In last week’s blog post, we looked at a set of core principles that are critical for nonprofit organizations needing to raise financial support. If you haven’t read it yet, check that one out before diving into this one. It will make the ideas discussed below more effective.
So, what are some funding strategies that work? Let’s explore four categories of fundraising: direct appeal/pledging, professional programs, self-directed programs and grant funding.

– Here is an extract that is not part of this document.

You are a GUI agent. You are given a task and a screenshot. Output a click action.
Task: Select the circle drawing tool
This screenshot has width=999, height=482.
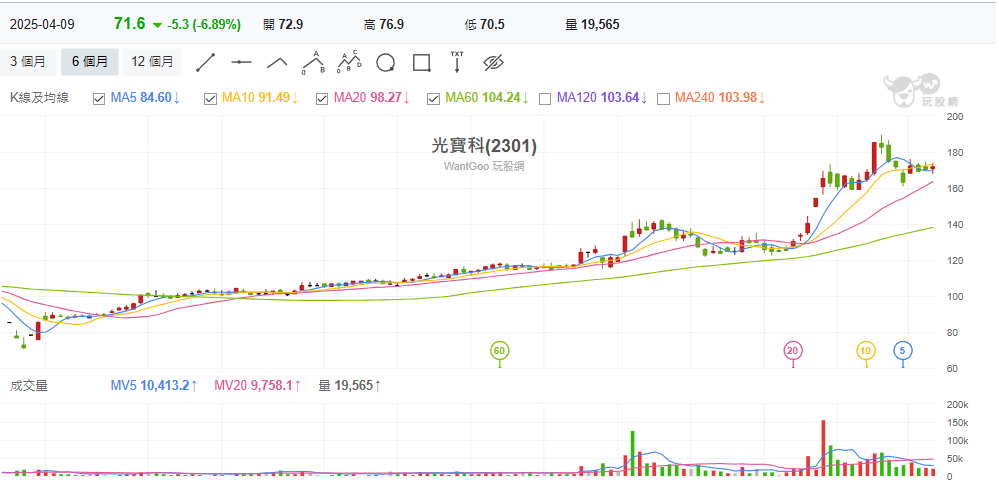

Direct appeal/pledging. With this type of fundraising, you are literally asking people to give money to your organization, either through an individual gift or a pledge. This is the simplest and most direct method of funding your nonprofit and it should be a component of most funding plans. To be effective, however, you must be able to clearly articulate your program’s purpose and why someone should support it. This requires your program to be a more attractive target for someone’s giving than some other cause. I would again recommend you read last week’s blog article for a refresher on getting your pre-funding ducks in a row. After convincing someone to donate, you must maintain a consistent stream of communication with your donors, keeping your program before them on a regular basis if you want them to continue supporting you. That can be done through a variety of creative methods, one of the best being monthly newsletters. Technology has made this so much easier and cheaper, too. Instead of the hassle of dealing with printed material and postage costs, you may wish to consider a number of online communication tools that allow you to send newsletters, promos, etc. via email. We like Constant Contact for this purpose. You can also check out Aweber and some others. All are similar in features and price. They all come with pre-designed templates that make it simple to create good looking communications. Another often-overlooked tactic is to send a receipt/thank you letter for every donation, not just at the end of the year. Just remember that donor cultivation is a never-ending process. As soon as you start letting that slide, you’ll see your support slide right with it.